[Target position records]
►

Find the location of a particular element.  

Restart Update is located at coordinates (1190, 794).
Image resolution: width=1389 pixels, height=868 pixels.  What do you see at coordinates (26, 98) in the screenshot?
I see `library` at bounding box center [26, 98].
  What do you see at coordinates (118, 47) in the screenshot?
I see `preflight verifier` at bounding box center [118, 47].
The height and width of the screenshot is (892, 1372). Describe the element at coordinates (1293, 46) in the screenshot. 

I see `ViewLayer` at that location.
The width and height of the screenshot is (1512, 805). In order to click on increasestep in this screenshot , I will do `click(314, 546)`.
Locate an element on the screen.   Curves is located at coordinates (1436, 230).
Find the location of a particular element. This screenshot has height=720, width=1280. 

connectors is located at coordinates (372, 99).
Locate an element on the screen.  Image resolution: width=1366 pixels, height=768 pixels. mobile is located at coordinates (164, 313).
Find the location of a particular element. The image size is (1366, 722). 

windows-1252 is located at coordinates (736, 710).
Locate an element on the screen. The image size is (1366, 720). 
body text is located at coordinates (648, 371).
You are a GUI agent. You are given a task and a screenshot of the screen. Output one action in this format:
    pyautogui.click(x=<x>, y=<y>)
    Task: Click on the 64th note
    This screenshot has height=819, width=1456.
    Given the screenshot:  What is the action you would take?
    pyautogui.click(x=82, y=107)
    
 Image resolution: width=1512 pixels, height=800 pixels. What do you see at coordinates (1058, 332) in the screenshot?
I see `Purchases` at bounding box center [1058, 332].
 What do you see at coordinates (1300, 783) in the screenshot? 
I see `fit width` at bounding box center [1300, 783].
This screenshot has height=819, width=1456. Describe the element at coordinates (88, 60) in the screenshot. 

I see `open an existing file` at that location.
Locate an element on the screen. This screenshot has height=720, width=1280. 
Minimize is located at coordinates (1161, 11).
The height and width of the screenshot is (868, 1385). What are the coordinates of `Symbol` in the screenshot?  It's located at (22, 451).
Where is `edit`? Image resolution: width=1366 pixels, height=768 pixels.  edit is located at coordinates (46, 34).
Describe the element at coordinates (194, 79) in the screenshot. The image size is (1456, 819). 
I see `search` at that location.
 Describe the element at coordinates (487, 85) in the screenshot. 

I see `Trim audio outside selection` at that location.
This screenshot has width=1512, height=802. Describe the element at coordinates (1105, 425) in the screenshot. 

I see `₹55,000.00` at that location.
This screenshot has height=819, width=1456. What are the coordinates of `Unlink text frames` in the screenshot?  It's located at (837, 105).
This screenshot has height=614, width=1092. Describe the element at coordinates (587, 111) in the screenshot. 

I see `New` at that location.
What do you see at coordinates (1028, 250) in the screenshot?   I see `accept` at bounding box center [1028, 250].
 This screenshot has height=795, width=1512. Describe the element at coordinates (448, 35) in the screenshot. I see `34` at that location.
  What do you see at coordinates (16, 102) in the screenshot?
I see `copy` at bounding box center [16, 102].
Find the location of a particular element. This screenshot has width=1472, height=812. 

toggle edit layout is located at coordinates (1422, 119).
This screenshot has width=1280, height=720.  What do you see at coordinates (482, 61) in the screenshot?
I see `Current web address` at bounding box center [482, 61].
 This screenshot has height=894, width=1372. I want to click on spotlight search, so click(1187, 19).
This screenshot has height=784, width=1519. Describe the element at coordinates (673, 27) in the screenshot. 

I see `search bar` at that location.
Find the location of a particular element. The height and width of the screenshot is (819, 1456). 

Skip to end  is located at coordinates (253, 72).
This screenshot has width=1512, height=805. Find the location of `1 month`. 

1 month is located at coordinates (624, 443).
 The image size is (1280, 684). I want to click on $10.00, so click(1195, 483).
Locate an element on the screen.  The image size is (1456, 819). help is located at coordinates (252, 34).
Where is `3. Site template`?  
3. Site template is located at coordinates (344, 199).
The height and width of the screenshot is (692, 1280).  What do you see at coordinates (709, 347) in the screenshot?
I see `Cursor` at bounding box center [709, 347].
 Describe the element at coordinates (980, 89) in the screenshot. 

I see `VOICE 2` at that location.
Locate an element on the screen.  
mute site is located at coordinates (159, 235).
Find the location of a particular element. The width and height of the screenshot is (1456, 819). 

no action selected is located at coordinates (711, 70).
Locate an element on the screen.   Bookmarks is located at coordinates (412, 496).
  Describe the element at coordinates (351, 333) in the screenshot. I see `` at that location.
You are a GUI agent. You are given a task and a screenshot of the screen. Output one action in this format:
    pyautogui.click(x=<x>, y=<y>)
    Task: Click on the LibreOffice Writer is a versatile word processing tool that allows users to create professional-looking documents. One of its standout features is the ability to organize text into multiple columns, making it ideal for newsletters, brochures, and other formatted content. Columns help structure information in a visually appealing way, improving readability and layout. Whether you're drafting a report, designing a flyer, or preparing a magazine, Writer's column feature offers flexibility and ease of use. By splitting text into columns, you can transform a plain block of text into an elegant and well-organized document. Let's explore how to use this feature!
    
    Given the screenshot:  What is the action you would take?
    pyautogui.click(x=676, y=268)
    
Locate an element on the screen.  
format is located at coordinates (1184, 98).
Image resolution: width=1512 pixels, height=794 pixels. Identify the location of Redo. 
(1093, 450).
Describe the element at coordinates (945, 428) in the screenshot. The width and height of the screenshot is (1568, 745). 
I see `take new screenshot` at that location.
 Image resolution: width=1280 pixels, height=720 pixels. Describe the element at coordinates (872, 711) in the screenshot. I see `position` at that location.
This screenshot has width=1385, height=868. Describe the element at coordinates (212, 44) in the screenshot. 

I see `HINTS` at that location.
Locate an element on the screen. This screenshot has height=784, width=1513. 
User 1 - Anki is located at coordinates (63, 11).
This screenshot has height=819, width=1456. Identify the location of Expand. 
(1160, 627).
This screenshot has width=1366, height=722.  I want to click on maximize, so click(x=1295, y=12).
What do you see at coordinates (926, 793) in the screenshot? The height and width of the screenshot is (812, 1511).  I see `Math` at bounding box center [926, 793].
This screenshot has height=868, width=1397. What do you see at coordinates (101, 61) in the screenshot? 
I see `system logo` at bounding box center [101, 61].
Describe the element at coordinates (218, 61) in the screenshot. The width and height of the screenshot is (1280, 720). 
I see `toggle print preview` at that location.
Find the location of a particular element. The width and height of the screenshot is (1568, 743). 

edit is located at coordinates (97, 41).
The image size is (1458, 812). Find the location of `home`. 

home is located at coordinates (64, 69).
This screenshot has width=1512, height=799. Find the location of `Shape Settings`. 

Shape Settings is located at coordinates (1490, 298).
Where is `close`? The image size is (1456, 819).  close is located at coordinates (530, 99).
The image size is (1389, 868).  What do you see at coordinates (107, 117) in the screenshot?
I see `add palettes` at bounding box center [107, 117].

◄

Given exercise — From the records above, pull out each line that contains the word "want".

Solution for this exercise —
 This screenshot has height=894, width=1372. I want to click on spotlight search, so click(1187, 19).
 The image size is (1280, 684). I want to click on $10.00, so click(1195, 483).
This screenshot has width=1366, height=722.  I want to click on maximize, so click(x=1295, y=12).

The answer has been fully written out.